Covid-19 e a exposição de pacientes

Covid-19 e a exposição de pacientes

Durante a pandemia, imagens e vídeos de pacientes em UTIs têm tido uma grande veiculação nas redes sociais e grupos de WhatsApp. Quase sempre divulgadas por parentes e amigos, seja para pedir boas vibrações e orações, seja para mostrar a recuperação. Não se discute a boa intenção na busca pelo apoio e no desejo de disseminar a vitória sobre a doença, mas fato é que são imagens quase sempre expondo a pessoa de alguma forma.

Mas até que ponto estão sendo respeitados os direitos fundamentais como a intimidade, a vida privada, a honra e a imagem das pessoas, previstos na Constituição Federal?

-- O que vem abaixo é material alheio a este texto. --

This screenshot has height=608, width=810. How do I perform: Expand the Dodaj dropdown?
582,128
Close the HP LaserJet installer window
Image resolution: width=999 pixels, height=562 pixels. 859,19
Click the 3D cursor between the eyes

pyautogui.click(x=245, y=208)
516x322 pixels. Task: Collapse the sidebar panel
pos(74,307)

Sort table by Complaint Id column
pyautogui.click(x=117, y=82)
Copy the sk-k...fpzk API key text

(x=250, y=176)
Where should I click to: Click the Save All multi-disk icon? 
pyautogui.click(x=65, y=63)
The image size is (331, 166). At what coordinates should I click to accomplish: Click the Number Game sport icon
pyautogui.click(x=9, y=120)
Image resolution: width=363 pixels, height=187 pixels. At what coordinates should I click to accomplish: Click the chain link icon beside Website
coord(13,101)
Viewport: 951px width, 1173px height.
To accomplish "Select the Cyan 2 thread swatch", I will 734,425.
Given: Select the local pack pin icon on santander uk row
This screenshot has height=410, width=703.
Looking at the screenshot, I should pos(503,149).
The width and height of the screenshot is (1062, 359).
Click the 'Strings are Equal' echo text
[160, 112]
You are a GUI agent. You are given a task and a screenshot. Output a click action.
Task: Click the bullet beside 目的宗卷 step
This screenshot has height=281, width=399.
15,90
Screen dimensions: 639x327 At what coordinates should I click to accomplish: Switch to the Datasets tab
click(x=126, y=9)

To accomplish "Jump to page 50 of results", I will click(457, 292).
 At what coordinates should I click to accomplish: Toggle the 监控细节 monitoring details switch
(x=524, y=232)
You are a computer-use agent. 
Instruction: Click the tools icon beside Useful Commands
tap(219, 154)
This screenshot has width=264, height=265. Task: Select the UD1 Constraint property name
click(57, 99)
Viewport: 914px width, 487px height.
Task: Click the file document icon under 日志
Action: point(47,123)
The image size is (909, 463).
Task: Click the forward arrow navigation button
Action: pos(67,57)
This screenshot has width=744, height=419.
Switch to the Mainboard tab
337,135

São direitos e garantias constitucionais individuais que podem não estar sendo respeitadas. A instituição de saúde e o médico têm o dever de cuidar e proteger o paciente. É obrigação do profissional e da instituição não permitir, enquanto sob sua responsabilidade, que direitos fundamentais do paciente possam ser desrespeitados

O Conselho Regional de Medicina, em Parecer Consulta nº 230.936/17, alerta que o médico deve estar atento às informações clínicas que passa aos familiares e/ou responsável pelo paciente em UTI, devendo ser evitada a gravação, seja de vídeo ou áudio, de suas declarações, pois: “a divulgação de informações via mídia social segue a mesma linha de exposição do prontuário”, e a “a gravação deve ser desencorajada, pois o médico nessas condições está preso ao sigilo, não devendo transferir esta responsabilidade para os familiares.”